◆ Assignment
From the first line to the last, print the data exactly as written.

◆ Entries supplied
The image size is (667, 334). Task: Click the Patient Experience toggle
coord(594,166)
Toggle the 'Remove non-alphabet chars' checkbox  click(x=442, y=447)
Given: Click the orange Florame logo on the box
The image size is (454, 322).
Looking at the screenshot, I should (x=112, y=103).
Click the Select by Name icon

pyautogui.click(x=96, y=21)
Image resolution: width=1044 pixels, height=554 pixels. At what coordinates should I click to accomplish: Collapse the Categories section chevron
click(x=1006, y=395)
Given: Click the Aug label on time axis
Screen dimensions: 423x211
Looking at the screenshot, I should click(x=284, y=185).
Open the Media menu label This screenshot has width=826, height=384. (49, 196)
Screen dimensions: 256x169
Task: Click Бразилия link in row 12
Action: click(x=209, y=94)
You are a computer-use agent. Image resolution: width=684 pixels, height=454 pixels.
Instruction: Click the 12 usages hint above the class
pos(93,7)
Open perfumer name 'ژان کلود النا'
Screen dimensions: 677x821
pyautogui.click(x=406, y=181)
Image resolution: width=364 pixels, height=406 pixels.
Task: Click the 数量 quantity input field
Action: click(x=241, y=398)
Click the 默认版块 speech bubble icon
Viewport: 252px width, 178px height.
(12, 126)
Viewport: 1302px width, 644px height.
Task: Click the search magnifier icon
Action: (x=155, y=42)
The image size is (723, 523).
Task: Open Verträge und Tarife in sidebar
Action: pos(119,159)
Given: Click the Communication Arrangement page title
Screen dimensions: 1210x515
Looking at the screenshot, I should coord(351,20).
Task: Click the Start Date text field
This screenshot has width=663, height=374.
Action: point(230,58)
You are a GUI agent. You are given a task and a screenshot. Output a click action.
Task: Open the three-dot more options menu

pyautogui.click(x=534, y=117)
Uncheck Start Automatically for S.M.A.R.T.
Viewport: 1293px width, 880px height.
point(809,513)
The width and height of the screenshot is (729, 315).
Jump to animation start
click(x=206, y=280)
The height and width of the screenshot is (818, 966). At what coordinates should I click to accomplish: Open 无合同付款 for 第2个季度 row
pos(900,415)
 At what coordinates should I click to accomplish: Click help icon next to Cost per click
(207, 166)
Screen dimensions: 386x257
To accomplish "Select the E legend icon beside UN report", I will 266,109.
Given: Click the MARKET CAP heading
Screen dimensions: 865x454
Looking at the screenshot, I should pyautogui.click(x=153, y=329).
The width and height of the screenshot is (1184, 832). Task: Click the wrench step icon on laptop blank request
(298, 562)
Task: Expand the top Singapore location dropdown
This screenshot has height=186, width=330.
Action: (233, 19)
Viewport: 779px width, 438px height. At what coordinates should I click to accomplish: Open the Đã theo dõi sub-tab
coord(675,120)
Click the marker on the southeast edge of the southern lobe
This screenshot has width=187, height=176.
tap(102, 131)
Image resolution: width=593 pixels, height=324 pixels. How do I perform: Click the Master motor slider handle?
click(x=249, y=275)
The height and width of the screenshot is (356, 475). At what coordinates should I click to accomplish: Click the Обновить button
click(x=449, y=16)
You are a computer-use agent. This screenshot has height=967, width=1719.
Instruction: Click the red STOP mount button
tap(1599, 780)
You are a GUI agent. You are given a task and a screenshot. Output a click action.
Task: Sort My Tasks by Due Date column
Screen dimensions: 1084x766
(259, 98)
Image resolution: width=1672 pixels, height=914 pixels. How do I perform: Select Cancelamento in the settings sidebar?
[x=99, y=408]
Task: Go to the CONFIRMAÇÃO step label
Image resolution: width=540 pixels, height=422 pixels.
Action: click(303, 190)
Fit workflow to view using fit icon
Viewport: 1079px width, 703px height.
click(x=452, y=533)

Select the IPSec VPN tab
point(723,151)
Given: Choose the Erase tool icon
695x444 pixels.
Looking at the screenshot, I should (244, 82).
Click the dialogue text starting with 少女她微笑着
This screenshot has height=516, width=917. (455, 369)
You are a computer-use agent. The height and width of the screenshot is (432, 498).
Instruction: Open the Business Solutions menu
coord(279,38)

◆ Written response
The image size is (667, 334). Task: Click the Patient Experience toggle
coord(594,166)
Toggle the 'Remove non-alphabet chars' checkbox  click(x=442, y=447)
Given: Click the orange Florame logo on the box
The image size is (454, 322).
Looking at the screenshot, I should (x=112, y=103).
Click the Select by Name icon

pyautogui.click(x=96, y=21)
Image resolution: width=1044 pixels, height=554 pixels. At what coordinates should I click to accomplish: Collapse the Categories section chevron
click(x=1006, y=395)
Given: Click the Aug label on time axis
Screen dimensions: 423x211
Looking at the screenshot, I should click(x=284, y=185).
Open the Media menu label This screenshot has width=826, height=384. (49, 196)
Screen dimensions: 256x169
Task: Click Бразилия link in row 12
Action: click(x=209, y=94)
You are a computer-use agent. Image resolution: width=684 pixels, height=454 pixels.
Instruction: Click the 12 usages hint above the class
pos(93,7)
Open perfumer name 'ژان کلود النا'
Screen dimensions: 677x821
pyautogui.click(x=406, y=181)
Image resolution: width=364 pixels, height=406 pixels.
Task: Click the 数量 quantity input field
Action: click(x=241, y=398)
Click the 默认版块 speech bubble icon
Viewport: 252px width, 178px height.
(12, 126)
Viewport: 1302px width, 644px height.
Task: Click the search magnifier icon
Action: (x=155, y=42)
The image size is (723, 523).
Task: Open Verträge und Tarife in sidebar
Action: pos(119,159)
Given: Click the Communication Arrangement page title
Screen dimensions: 1210x515
Looking at the screenshot, I should coord(351,20).
Task: Click the Start Date text field
This screenshot has width=663, height=374.
Action: point(230,58)
You are a GUI agent. You are given a task and a screenshot. Output a click action.
Task: Open the three-dot more options menu

pyautogui.click(x=534, y=117)
Uncheck Start Automatically for S.M.A.R.T.
Viewport: 1293px width, 880px height.
point(809,513)
The width and height of the screenshot is (729, 315).
Jump to animation start
click(x=206, y=280)
The height and width of the screenshot is (818, 966). At what coordinates should I click to accomplish: Open 无合同付款 for 第2个季度 row
pos(900,415)
 At what coordinates should I click to accomplish: Click help icon next to Cost per click
(207, 166)
Screen dimensions: 386x257
To accomplish "Select the E legend icon beside UN report", I will 266,109.
Given: Click the MARKET CAP heading
Screen dimensions: 865x454
Looking at the screenshot, I should pyautogui.click(x=153, y=329).
The width and height of the screenshot is (1184, 832). Task: Click the wrench step icon on laptop blank request
(298, 562)
Task: Expand the top Singapore location dropdown
This screenshot has height=186, width=330.
Action: (233, 19)
Viewport: 779px width, 438px height. At what coordinates should I click to accomplish: Open the Đã theo dõi sub-tab
coord(675,120)
Click the marker on the southeast edge of the southern lobe
This screenshot has width=187, height=176.
tap(102, 131)
Image resolution: width=593 pixels, height=324 pixels. How do I perform: Click the Master motor slider handle?
click(x=249, y=275)
The height and width of the screenshot is (356, 475). At what coordinates should I click to accomplish: Click the Обновить button
click(x=449, y=16)
You are a computer-use agent. This screenshot has height=967, width=1719.
Instruction: Click the red STOP mount button
tap(1599, 780)
You are a GUI agent. You are given a task and a screenshot. Output a click action.
Task: Sort My Tasks by Due Date column
Screen dimensions: 1084x766
(259, 98)
Image resolution: width=1672 pixels, height=914 pixels. How do I perform: Select Cancelamento in the settings sidebar?
[x=99, y=408]
Task: Go to the CONFIRMAÇÃO step label
Image resolution: width=540 pixels, height=422 pixels.
Action: click(303, 190)
Fit workflow to view using fit icon
Viewport: 1079px width, 703px height.
click(x=452, y=533)

Select the IPSec VPN tab
point(723,151)
Given: Choose the Erase tool icon
695x444 pixels.
Looking at the screenshot, I should (244, 82).
Click the dialogue text starting with 少女她微笑着
This screenshot has height=516, width=917. (455, 369)
You are a computer-use agent. The height and width of the screenshot is (432, 498).
Instruction: Open the Business Solutions menu
coord(279,38)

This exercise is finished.